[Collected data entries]

++++++

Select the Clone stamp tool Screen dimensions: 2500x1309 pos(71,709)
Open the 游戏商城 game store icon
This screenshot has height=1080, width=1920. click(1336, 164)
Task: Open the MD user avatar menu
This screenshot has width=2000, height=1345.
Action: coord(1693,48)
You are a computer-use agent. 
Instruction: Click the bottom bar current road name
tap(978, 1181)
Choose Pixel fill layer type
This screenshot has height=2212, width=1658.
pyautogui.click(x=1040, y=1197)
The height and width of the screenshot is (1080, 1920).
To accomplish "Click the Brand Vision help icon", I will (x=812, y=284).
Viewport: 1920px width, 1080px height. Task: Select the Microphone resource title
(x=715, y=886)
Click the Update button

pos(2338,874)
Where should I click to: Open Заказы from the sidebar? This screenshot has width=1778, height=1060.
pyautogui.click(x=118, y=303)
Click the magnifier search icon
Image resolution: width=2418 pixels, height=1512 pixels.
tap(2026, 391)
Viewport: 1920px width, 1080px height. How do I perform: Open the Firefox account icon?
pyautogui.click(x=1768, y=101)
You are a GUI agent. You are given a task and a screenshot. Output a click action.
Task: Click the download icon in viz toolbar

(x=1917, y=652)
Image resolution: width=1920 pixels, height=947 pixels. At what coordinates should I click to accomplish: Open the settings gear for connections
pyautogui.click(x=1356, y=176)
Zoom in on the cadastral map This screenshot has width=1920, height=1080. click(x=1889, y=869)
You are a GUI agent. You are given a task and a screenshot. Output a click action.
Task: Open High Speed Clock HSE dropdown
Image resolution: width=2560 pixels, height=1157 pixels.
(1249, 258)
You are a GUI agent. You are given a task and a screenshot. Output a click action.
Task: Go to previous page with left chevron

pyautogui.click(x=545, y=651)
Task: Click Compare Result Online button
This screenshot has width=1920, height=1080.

++++++

* GOAL OF THE EXERCISE
Print precisely the lines from the one with "Task: Click Compare Result Online button" through the end of the data above, adding nothing.

* TASK RESULT
Task: Click Compare Result Online button
This screenshot has width=1920, height=1080.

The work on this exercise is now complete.